The chosen action ID is then embedded and multiplied by unit embeddings. The target unit is sampled/argmaxed from the dot product of this result and an output head of the LSTM. Let \(U\in\mathbb R^{N_u\times W_u}\) denote the unit embeddings, \(A \in\mathbb R^{1\times W_u}\) the action embedding, and \(H_u\in\mathbb R^{1\times W_u}\) the output of the fully-connected layer in Figure18.2, where \(N_u,W_u\) are the number of units(\(189\) according to the paper) and the embedding size, respectively. The softmax over the target units are computed as follows

\[\text{softmax}(H_u(U\circ \sigma(A))^{\top})\]

where \(\circ\) is the Hadamard product. We can regard \(U\circ \sigma(A)\) as a gated linear unit, in which \(\sigma(A)\) modulates the information in the unit embedding \(U\) based on the action type. Therefore, \(H_u(U\circ \sigma(A))^\top\) computes the cosine similarity between the agent’s state \(H_u\) and the adjusted unit embeddings, \((U\circ \sigma(A))\), giving the scores that indicate how favorable each unit is based on the current agent state.

Exploration(Appendix O)

OpenAI et al. 2019 propose to encourage exploration in two different ways: by shaping the loss and by randomizing the training environment.

Loss Function

The loss function controls exploration in two ways: 1. The coefficient of the entropy bonus in PPO loss. 2. The team spirit discussed in the Reward section. A lower team spirit does better early in training, but it’s quickly overtaken by a higher one.

Environment Randomization

To further encourage exploration, OpenAI et al. 2019 identify three challenges in exploration:

If a reward requires a long and very specific series of actions, and any deviation from that sequence will results in a negative advantage, then the longer this series, the less likely is the agent to explore this skill thoroughly and learn to use it when necessary.
If an environment is highly repetitive, then the agent is more likely to find and stay in a local minimum.
Agents must have encountered a wide variety of situations in training in order to be robust to various strategies humans employ. This parallels the success of domain randomization in transferring policies from simulation to real-world robotics

OpenAI et al. 2019 randomize to environments to address these challenges:

Initial State: In rollout games, heroes start with random perturbations around the default starting level, gold, ability, etc.
Lane Assignment: At a certain stage of their work, they noticed that agents developed a preference to stick together as a group of \(5\) on a single lane, and fighting any opponent coming their way. This represents a large local minimum, with higher short-term rewards but lower long-term ones as the resources from the other lanes are lost. After that, they introduced lane assignments, which randomly assigned each hero to a subset of lanes, and penalized them with a negative reward for leaving those lanes. However, the ablation study indicates that this may not be necessary at the end of the day.
Roshan Health: Roshan(Similar to Baron in LOL) is a powerful creature, especially in the early games. Early in training agents were no match for it; later on, they would already have internalized the lesson never to approach this creature. To make this task easier to learn, Roshan’s health is randomized between zero and the full value, making it easier to kill.
Hero Lineup: In each training game, teams are randomly sampled from the hero pool. An interesting observation is that the growing number of hero pool size only moderately slows down the training.
Item Selection: Item selection is scripted in the evaluation, but in training, they are randomized around that.

Surgery(Appendix B)

OpenAI Five is a large project; it requires constant refinements to the training process, network architecture, etc. Furthermore, DOTA 2 is also updated regularly, changing the core game mechanics. It will be more efficient(in time and money) to refine the previous model instead of training a new model from scratch.

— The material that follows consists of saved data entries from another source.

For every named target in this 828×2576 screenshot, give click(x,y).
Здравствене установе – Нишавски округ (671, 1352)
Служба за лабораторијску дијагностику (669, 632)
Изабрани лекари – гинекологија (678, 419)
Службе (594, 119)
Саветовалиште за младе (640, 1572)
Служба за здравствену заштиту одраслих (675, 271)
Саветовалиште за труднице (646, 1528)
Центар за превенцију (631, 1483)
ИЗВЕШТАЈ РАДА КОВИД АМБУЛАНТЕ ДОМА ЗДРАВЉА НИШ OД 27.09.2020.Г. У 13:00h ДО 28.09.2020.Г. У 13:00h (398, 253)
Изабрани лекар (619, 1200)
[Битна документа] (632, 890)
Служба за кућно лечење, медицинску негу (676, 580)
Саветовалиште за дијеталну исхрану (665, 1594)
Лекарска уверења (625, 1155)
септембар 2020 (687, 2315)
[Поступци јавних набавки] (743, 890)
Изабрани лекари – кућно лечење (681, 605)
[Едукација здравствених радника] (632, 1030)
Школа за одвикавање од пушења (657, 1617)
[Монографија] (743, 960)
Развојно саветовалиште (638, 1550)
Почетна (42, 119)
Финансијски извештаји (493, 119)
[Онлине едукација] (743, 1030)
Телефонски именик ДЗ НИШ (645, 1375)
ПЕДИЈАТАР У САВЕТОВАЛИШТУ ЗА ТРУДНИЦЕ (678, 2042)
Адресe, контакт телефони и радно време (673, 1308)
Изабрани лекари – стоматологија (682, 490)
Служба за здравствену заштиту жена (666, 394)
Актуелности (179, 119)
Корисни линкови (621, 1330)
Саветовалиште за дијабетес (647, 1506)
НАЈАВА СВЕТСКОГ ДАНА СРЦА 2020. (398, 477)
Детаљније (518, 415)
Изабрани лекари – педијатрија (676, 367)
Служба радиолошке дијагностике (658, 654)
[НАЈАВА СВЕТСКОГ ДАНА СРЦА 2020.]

OpenAI et al. 2019 designed “surgery” tools for continuing to train a single set of parameters across changes to the environment, model architecture, observation space, and action space.

Changing the architecture and observation space: We discuss two situations: adding more units to a fully-connected layer and add more units to the LSTM layer. Notice that we can take changing the observation as a special case of the first situation. Suppose, we have two consecutive fully-connected layers:

\[\begin{align} y&=W_1x+B_1\\\ z&=W_2y+B_2\\\ \end{align}\]

If we want to increase the dimension of \(y\) from \(d_y\) to \(\hat d_y\), it will cause the shapes of \(W_1, W_2, B_1\) to change. OpenAI et al. 2019 proposed to initialize the new variables as

\[\begin{align} \hat W_1=\begin{bmatrix}W_1\\\R()\end{bmatrix},\hat B_1=\begin{bmatrix}B_1\\\R()\end{bmatrix},\quad\hat W_2=\begin{bmatrix}W_2&0\end{bmatrix} \end{align}\]

Where \(R()\) indicates a random initialization. The initialization of \(\hat W_1\) and \(\hat B_1\) ensure that the first \(d_y\) dimensions of activation \(\hat y\) will be the same as the old activation \(y\), and the remained will be randomized. The initialization of \(\hat W_2\), on the other hand, ensures that the next layer will ignore the new random activations, and the next layer’s activation will be the same as in the old model, i.e., \(\hat z=z\).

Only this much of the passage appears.